Well, one would have to admit, nothing— if the legal system’s role is entertainment. In a sense we do think of the courtroom as theater. Every trial is inherently a dramatic production, a play, with plot, actors, audience, even authoritative critics whose collective review permanently determines success or failure. Perhaps that is why from the country’s earliest times ordinary people have derived pleasure from merely watching lawsuits.

A great judge, Learned Hand, once ranked litigation with serious illness or death as an experience to avoid. He was speaking, however, to the actual participants, not to the bystanders. Lawsuits have always furnished us with entertainment—not merely the catharsis of stage drama but the vicarious triumph and defeat of an athletic event. Litigation, after all, is also spectator sport, with clearly definable winners and losers and an identified stake. Criminal prosecution, medical-malpractice trial, libel suit, or child-custody battle—all of them engage our voyeurism and our vicarious participation. We exult with the victor, or we take from our commiseration with the vanquished the satisfaction of knowing that the problem is not ours.

IN THE Revolutionary era, courts often provided the only live entertainment— as well as a substitute for violence.

In a country where stage plays were at best rare commodities, if not entirely illegal (Massachusetts barred them until the 1790s), and newspapers appeared much less frequently than daily, the circuit court, coming to the county seat once or twice a year, provided the only live entertainment. When the main show included a conviction for murder or rape, the pastime produced a coda: public execution.

Law, as opposed to in-court activity, has always permeated American society. Our basic charters are, after all, nothing but legal documents: the Declaration of Independence, a wide-ranging indictment of George III; the Constitution, a carefully drafted tripartite contract among people, states, and national government. It hardly surprises us, therefore, that in Tocqueville’s famous phrase, every political issue turns sooner or later into a legal question.

This acute observation deals, however, with what one might fairly call the governmental role of law. It perceives law as a dominant, pervasive spirit, controlling and regulating the overall working of the entire body politic. Yet at about the time Tocqueville was sketching that magisterial view of law in the new country, another visitor was noting American attachment to law on a different, more personal level.

“The Americans are fond of law in one respect,” wrote the English novelist Frederick Marryat in 1837. “That is, they are fond of going to law. It is excitement to them, and not so expensive as in [England]. It is a pleasure to them which they can afford, and for which they gladly pay.”

Law thus served to amuse not only the spectators but also the participants, while providing a channel for energies that unchecked might have strained or torn the social fabric. Marryat’s comparison of English and American legal costs highlighted a significant feature of litigation here: the loser paid only his own expenses. In England he also footed the winning lawyer’s bill.

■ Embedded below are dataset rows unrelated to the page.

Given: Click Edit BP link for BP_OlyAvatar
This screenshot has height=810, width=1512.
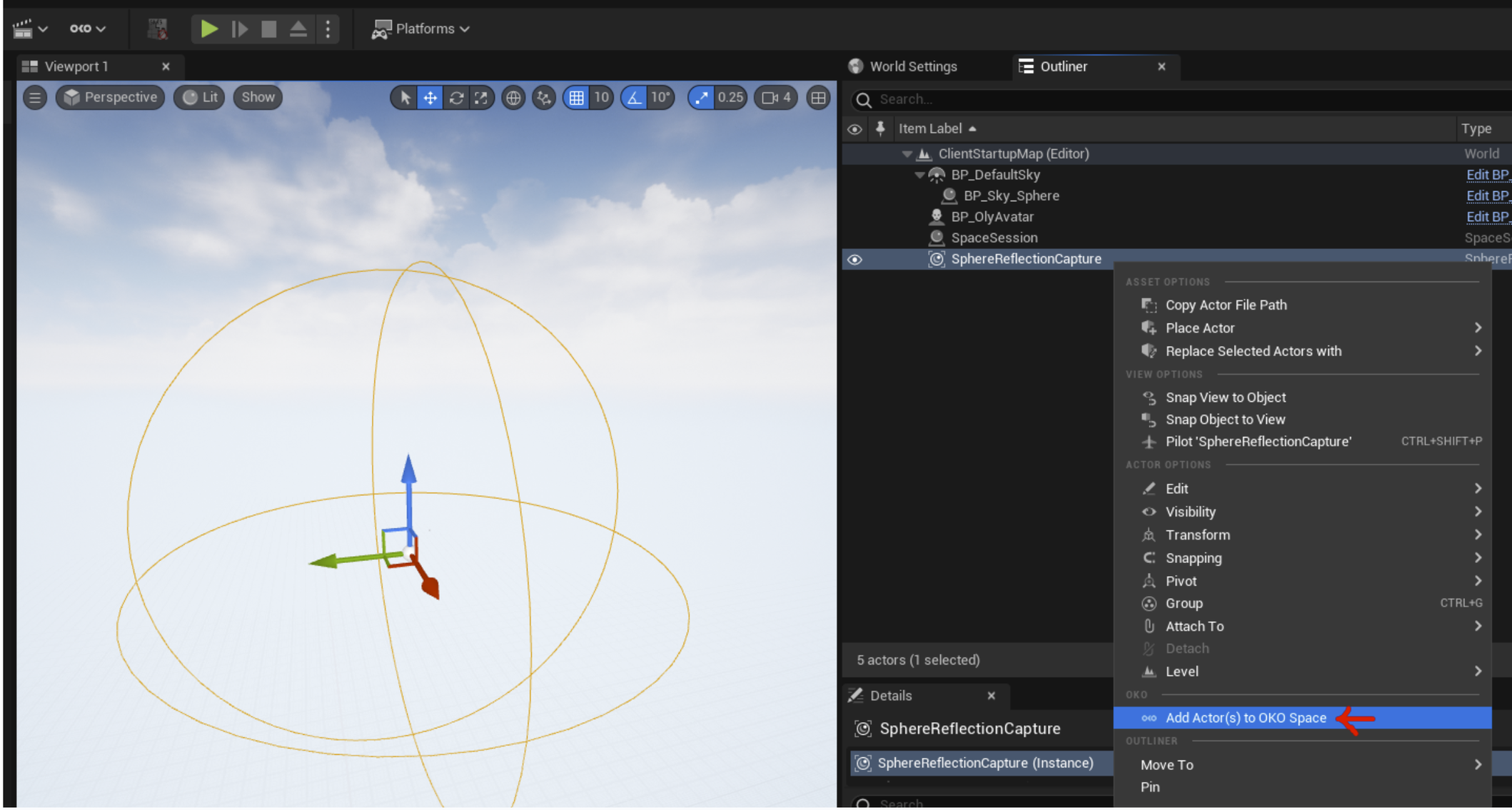Looking at the screenshot, I should pos(1487,217).
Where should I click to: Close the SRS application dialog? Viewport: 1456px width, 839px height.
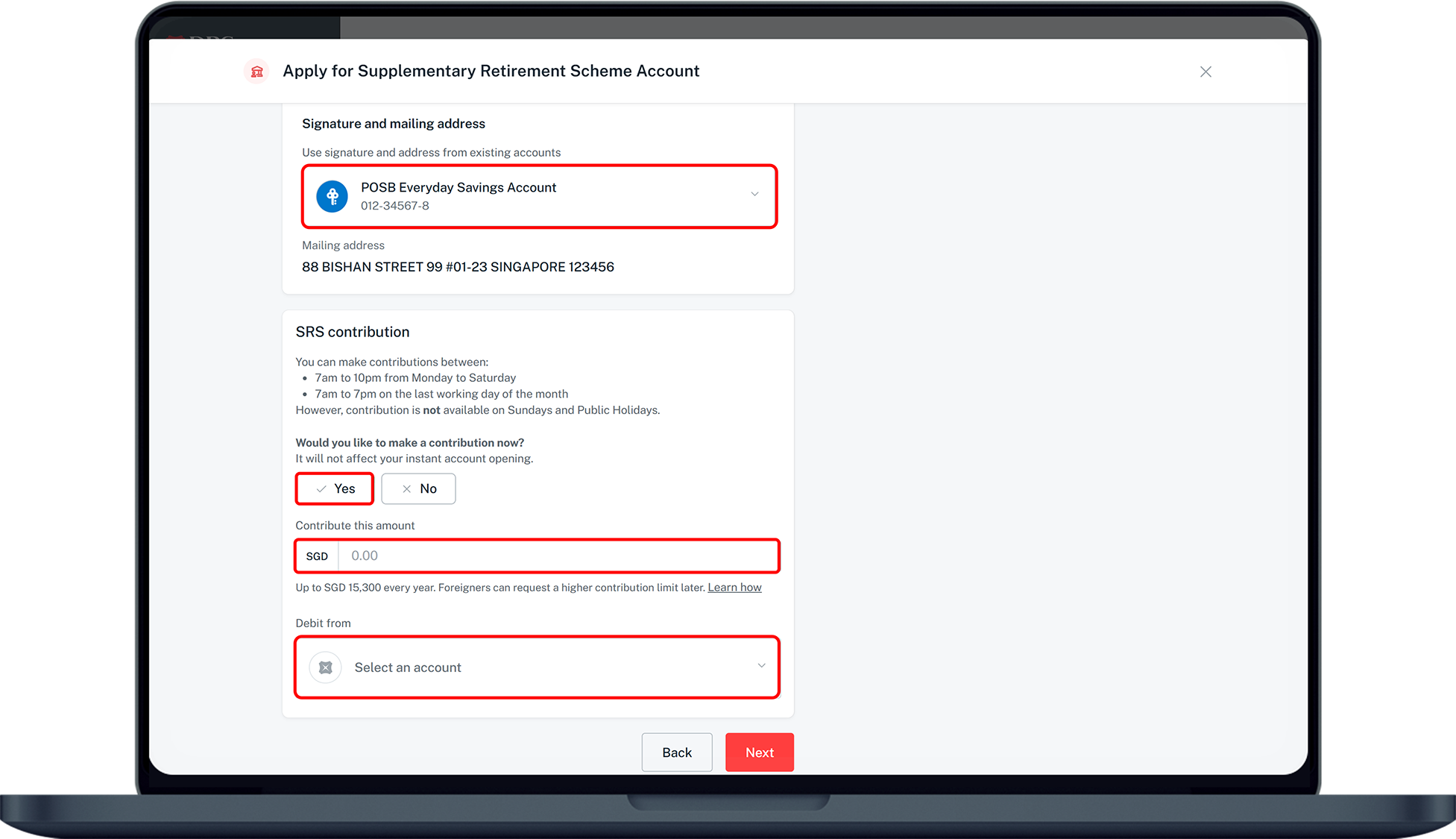click(x=1206, y=72)
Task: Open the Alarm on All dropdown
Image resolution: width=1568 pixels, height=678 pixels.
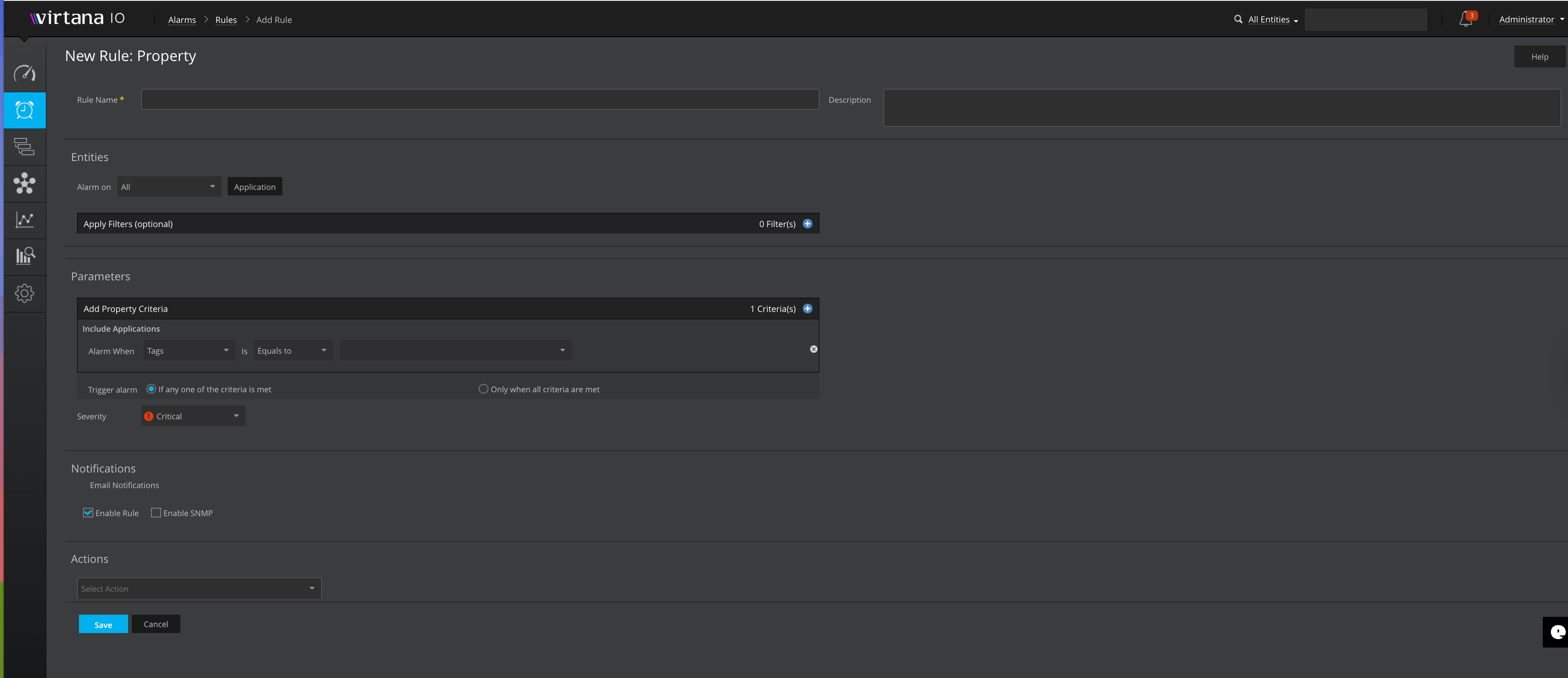Action: pos(168,187)
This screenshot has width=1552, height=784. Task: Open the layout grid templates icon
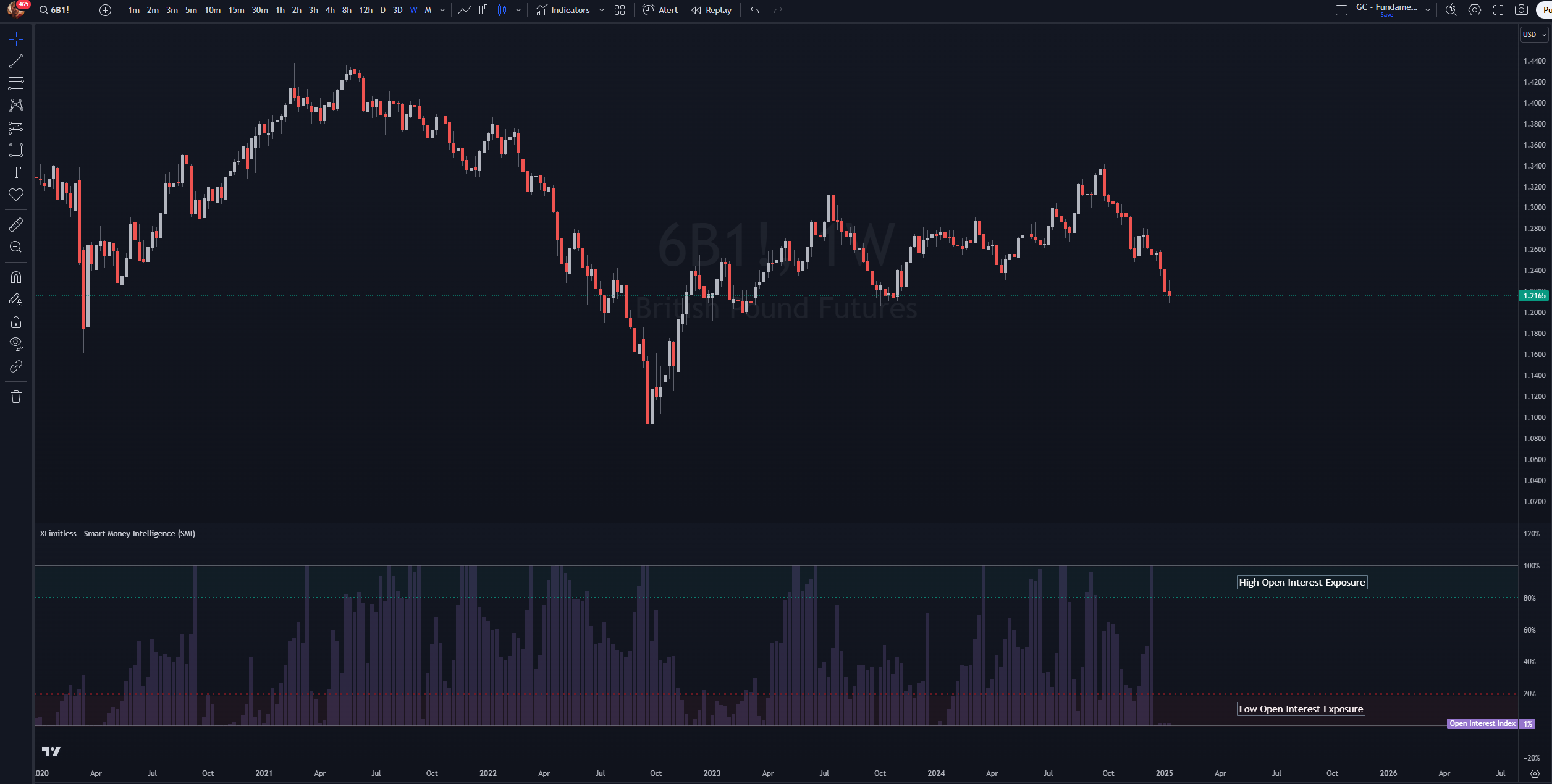(620, 10)
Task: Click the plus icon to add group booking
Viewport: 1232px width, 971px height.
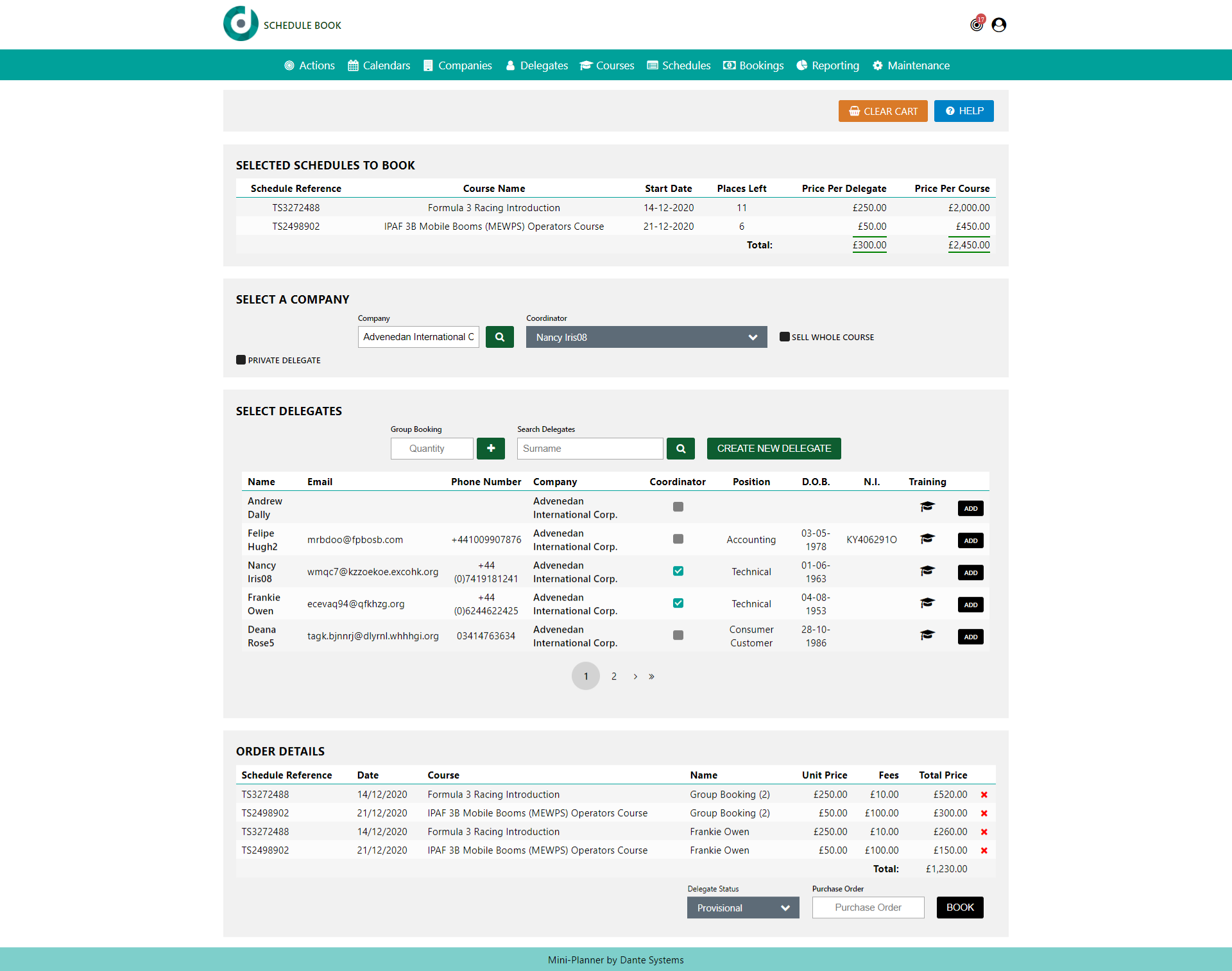Action: [490, 448]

For the parties a lawsuit replaces physical combat. It permits them, as the Massachusetts federal judge Charles E. Wyzanski. Jr., once remarked, to “wager money instead of exchanging bloody noses.” Even during seasons of serious political unrest, the legal process has supplied a substitute for violence. In pre-Revolutionary Boston, for example, a coffeehouse scuffle between the radical whip James Otis and a royal customs commissioner, John Robinson, quickly translated into an action for damages. When Otis not surprisingly won, he accepted only so much of the two-thousand-pound verdict as covered his medical and legal expenses.


AT ABOUT THE SAME TIME, THE BOSTON TORY bookseller-printer-newspaper publisher John Mein learned how the legal process could accomplish direct political ends. A Scot, and thus ethnically unpopular in a society that regarded Charles Stuart as neither a prince nor bonnie, Mein had enraged the radicals by his hard-hitting journalism.